Be grateful … for everything. Every reader, every review, every like, every connection, everything that tells you that someone chose YOU. With the millions of books in the world, I’m grateful every time someone chooses one of mine, even if they didn’t love it or didn’t connect with the story or the characters. Someone still chose my book to read and I’m constantly amazed that they would. Saying THANK YOU and participating in giveaways and supporting fellow authors with hops is a great way to show gratitude.
It’s been said a million times but don’t spam people with your books 24/7. It’s annoying! They’ll unfollow, block, and ignore you for all of eternity. Enough said.
Try new things. Some things will work and some won’t but there is value in trying. Before I try a new opportunity, I always do my research and read comments or ask questions of other authors who’ve done it. Some marketing avenues will work and give you great exposure while others will boost sales. Know your audience and know what they like.

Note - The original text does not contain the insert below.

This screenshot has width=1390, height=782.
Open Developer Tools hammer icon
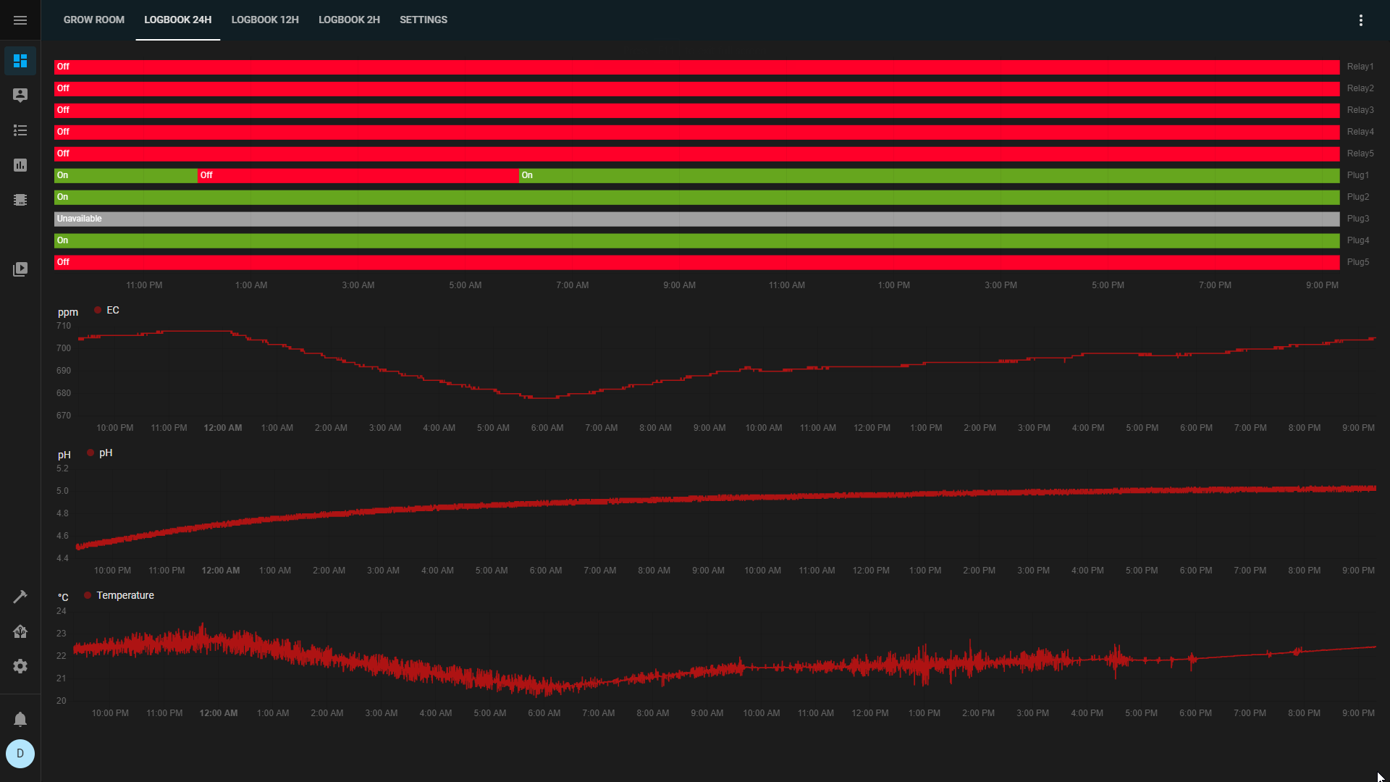(x=20, y=597)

Share the love! There is strength in numbers and supporting other authors/bloggers not only shows how awesome you are to new fans, but can introduce your readers to wonderful new people as well. It’s a win-win to get involved in giveaways, cover reveals, celebrations, and anything that can get your name out there.

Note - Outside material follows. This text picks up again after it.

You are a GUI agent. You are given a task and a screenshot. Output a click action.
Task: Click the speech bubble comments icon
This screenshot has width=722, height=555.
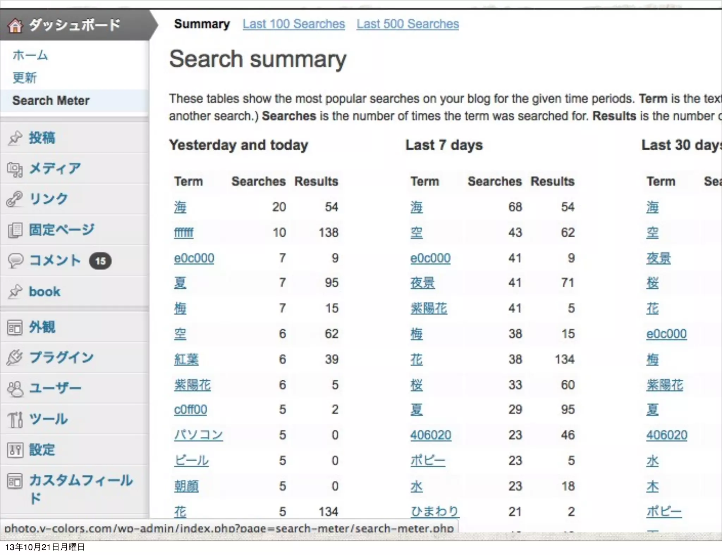coord(15,261)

Be true, be you! Show your readers who you are, inside and out. They are readers and people, just like you are. Interact, listen, and respond … consistently. Every single reader is important!
Do your research and don’t keep doing what doesn’t work. It’s important to ask around and take your time when making a decision. But don’t be afraid to try, although you do wanti be selective when it comes to spending marketing dollars!
It’s important to remember that this is a journey; a marathon and not a sprint. It can take time to build an audience so don’t get discouraged and don’t compare yourself to others. Marketing involves taking risks, trying new approaches, and being brave. Try all of the free stuff and be selective about what costs money because not all of it is tried and true.
If bloggers offer to help, interview, or spread the word about your books, then let them, and don’t forget to THANK them! Many of them do it just because they love books and for no other reason.
Be true, be you, and have fun while your doing it!